Write out all entries word for word.

Entries provided =

....

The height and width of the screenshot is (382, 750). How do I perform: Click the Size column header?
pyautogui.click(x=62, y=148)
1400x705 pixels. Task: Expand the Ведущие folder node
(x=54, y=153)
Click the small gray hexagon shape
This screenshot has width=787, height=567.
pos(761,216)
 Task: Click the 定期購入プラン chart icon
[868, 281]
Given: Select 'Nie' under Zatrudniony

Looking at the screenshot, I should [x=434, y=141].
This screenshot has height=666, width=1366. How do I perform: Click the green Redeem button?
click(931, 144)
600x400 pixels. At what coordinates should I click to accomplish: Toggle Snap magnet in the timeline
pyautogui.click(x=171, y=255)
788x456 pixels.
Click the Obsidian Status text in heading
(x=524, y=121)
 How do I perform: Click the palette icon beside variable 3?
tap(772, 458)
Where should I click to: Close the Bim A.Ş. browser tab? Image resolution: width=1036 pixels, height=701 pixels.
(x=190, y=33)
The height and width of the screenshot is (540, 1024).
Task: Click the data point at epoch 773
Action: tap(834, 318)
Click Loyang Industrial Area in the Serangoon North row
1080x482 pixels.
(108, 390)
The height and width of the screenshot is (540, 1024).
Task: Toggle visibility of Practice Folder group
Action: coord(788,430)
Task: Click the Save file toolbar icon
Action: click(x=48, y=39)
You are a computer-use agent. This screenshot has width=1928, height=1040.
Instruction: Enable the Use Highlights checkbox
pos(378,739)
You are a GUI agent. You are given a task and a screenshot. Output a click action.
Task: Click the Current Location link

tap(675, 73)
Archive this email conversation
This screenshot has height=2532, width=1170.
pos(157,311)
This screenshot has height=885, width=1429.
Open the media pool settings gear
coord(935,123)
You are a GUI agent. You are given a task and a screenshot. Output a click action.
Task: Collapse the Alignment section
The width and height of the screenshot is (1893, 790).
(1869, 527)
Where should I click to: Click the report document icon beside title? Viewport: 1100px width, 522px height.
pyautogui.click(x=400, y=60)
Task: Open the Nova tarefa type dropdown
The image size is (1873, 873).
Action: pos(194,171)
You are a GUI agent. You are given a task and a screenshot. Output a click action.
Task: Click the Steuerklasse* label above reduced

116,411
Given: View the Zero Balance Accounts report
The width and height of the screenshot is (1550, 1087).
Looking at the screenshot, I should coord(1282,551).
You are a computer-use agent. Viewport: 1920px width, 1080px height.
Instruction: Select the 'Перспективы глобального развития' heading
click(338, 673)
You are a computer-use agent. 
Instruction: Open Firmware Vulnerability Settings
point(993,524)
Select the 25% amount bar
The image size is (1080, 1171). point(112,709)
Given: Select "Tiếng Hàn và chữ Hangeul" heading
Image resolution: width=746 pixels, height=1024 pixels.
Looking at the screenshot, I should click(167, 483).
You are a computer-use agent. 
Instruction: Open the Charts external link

....

Your response =
The height and width of the screenshot is (382, 750). How do I perform: Click the Size column header?
pyautogui.click(x=62, y=148)
1400x705 pixels. Task: Expand the Ведущие folder node
(x=54, y=153)
Click the small gray hexagon shape
This screenshot has width=787, height=567.
pos(761,216)
 Task: Click the 定期購入プラン chart icon
[868, 281]
Given: Select 'Nie' under Zatrudniony

Looking at the screenshot, I should [x=434, y=141].
This screenshot has height=666, width=1366. How do I perform: Click the green Redeem button?
click(931, 144)
600x400 pixels. At what coordinates should I click to accomplish: Toggle Snap magnet in the timeline
pyautogui.click(x=171, y=255)
788x456 pixels.
Click the Obsidian Status text in heading
(x=524, y=121)
 How do I perform: Click the palette icon beside variable 3?
tap(772, 458)
Where should I click to: Close the Bim A.Ş. browser tab? Image resolution: width=1036 pixels, height=701 pixels.
(x=190, y=33)
The height and width of the screenshot is (540, 1024).
Task: Click the data point at epoch 773
Action: tap(834, 318)
Click Loyang Industrial Area in the Serangoon North row
1080x482 pixels.
(108, 390)
The height and width of the screenshot is (540, 1024).
Task: Toggle visibility of Practice Folder group
Action: coord(788,430)
Task: Click the Save file toolbar icon
Action: click(x=48, y=39)
You are a computer-use agent. This screenshot has width=1928, height=1040.
Instruction: Enable the Use Highlights checkbox
pos(378,739)
You are a GUI agent. You are given a task and a screenshot. Output a click action.
Task: Click the Current Location link

tap(675, 73)
Archive this email conversation
This screenshot has height=2532, width=1170.
pos(157,311)
This screenshot has height=885, width=1429.
Open the media pool settings gear
coord(935,123)
You are a GUI agent. You are given a task and a screenshot. Output a click action.
Task: Collapse the Alignment section
The width and height of the screenshot is (1893, 790).
(1869, 527)
Where should I click to: Click the report document icon beside title? Viewport: 1100px width, 522px height.
pyautogui.click(x=400, y=60)
Task: Open the Nova tarefa type dropdown
The image size is (1873, 873).
Action: pos(194,171)
You are a GUI agent. You are given a task and a screenshot. Output a click action.
Task: Click the Steuerklasse* label above reduced

116,411
Given: View the Zero Balance Accounts report
The width and height of the screenshot is (1550, 1087).
Looking at the screenshot, I should coord(1282,551).
You are a computer-use agent. Viewport: 1920px width, 1080px height.
Instruction: Select the 'Перспективы глобального развития' heading
click(338, 673)
You are a computer-use agent. 
Instruction: Open Firmware Vulnerability Settings
point(993,524)
Select the 25% amount bar
The image size is (1080, 1171). point(112,709)
Given: Select "Tiếng Hàn và chữ Hangeul" heading
Image resolution: width=746 pixels, height=1024 pixels.
Looking at the screenshot, I should click(167, 483).
You are a computer-use agent. 
Instruction: Open the Charts external link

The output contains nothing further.